I've read multiple articles about this, but I can't figure it out.

Articles:

http://community.spiceworks.com/topic/245757-tag-untag-ports-on-hp-switches

http://panenka.sk/cisco-procurve-vlan-ports/

http://h30499.www3.hp.com/t5/ProCurve-ProVision-Based/How-to-assign-a-port-to-two-different-Vlans-voice-and-data/td-p/5687709#.Umfd2xBG0gU

The problem is that the VLANs need to be separated.

VLAN12 is the vlan used for the public guest wifi. (10.10.10.0)

VLAN 1 is the internal LAN and internal wifi. (10.0.0.0)

Is it this simple that I only have to change the 10.0.0.137 switch from:

port 6 to outlet 5.22 untagged vlan12 - access

to:

port 6 to outlet 5.22 tagged 12, untagged 1 - trunk?

These are the settings between switches 10.0.0.246 and 10.0.0.243 (2 VLANs over 1 port)

If you need any more info, let me know.

I hope the problem is clearified.

Thanks in advance

Each port on the switch can have exactly one untagged VLAN and multiple

tagged VLANs.  On Procurve switches, the ports *must* have one untagged VLAN.

Yes it is about as simple as you describe: figure out whether the AP needs to send

one of the VLANs untagged.  If it does, do a "vlan <vid>" then "untagged <port>"

for that VLAN.  For the rest of the VLANs do a "vlan <vid>" then "tagged <port>"

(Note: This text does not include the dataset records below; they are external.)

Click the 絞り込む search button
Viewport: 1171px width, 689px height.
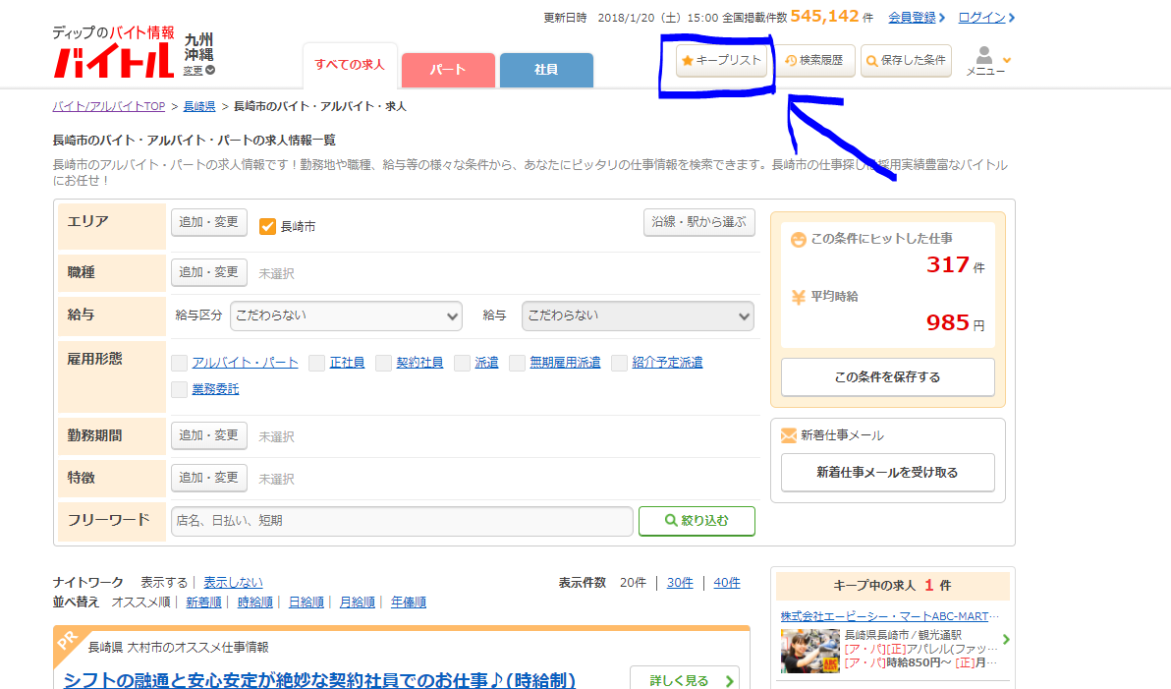pos(697,521)
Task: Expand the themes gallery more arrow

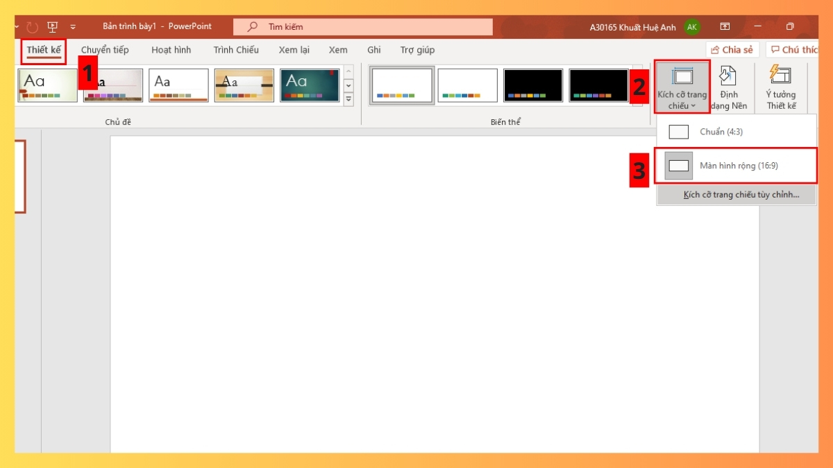Action: (348, 100)
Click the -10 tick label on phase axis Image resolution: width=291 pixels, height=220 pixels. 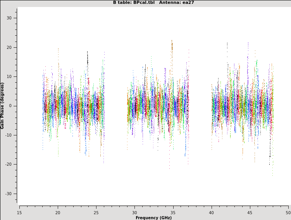(9, 135)
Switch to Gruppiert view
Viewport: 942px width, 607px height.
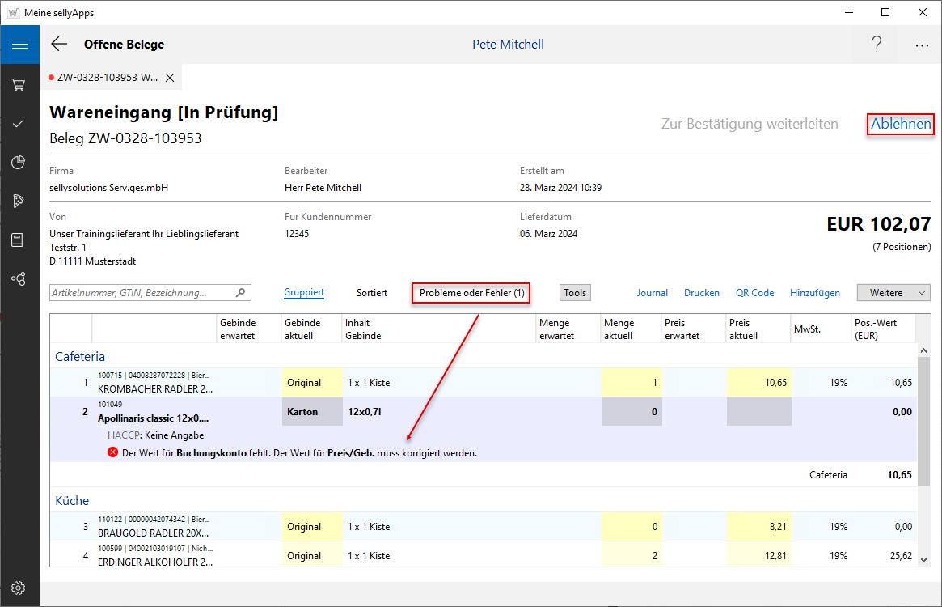click(304, 293)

If the AP has no untagged VLAN, it is probably best to go into VLAN 1, the default

vlan, and put the port in there as untagged.  However, it looks like you are planning to use

VLAN1 for production traffic.  First, consider possibly not doing that.  The only thing it really

should be used for in multi-vlan networks is CST spanning tree or if you are feeling lazy,

switch management traffic.  If you need to use VLAN1 and the AP wants all its vlans

tagged, you will have to pick another, different, vlan to work as the untagged VLAN for

that port.

Remember to also do a "tagged <port>" for all the uplinks to other switches

that must carry this VLAN, but not if the VLAN in question is the untagged VLAN

for the uplink.  Make sure all your inter-switch links have matching untagged

and tagged VLAN settings on ports that are connected to each other.

Hi,

I've did the setup and guess what: It's working.

However, the guest wifi is only working on the first (of 4) router I've configured.

When I connect to the guest wifi on an other router, i get an ip adress, but no internet connection.

Also can't ping the gateway.

When I connect to the first router I've configured, I can ping the gateway and have internet access.

All settings on the switches and ports are the same... :s

Can this be caused by settings I used on the router/ap?

We used netgear WNDAP360, but I don't think those devices support DHCP forwarding.
So I've set up the guest wifi per router, and gave them all their own DHCP ranges:


AP 1: 10.10.10.10 -> 10.10.10.39 (this is the one where everything is working)

AP 2 10.10.10.40 -> 10.10.10. 69

AP 3 10.10.10.70 -> 10.10.10.99

AP 4 10.10.10.100 -> 10.10.10.129

Normally you sdhould use DHCP forwarding, but since the netgear does not support this, I've set it up like this.
Quick & dirty, but should work, no?

BTW: the netgear supports multiple SSID's, and each SSID/wifi network can be separated using VLANID's, so that's cool!

Anyone?

I've called with Netgear, they confirmed that the above configuration should work, since the netgear ap doenst support DHCP forwarding.

So the problem has to be in the VLAN config.

AP 1 is working, I can ping the gateway: 10.10.10.254

When I connect to AP 2, 3 or 4, I get an IP, but have no internet access.

I also can't ping the gateway...

I've spent hours looking at the configs but can't find a defference...

This is the full overview of the current config:

URL for full pic:

http://img191.imageshack.us/img191/9578/uz84.png

The working access point is the 'NGReceptie' - 10.0.0.237.

So the interal wifi network is fine, it's the Public which is only working on the 10.0.0.237...

All switches and access points have the same config...

I can't see the issue...

Thanks in advance

I would only add that when you want to run tagged LANs to an edge port, you have to figure out how to get the device at the other end to accept them. So you need to assign the guest Wifi to tagged on VLAN 12 on the APs at some point; once you have that part figured, setting up the Procurves should be relatively easy.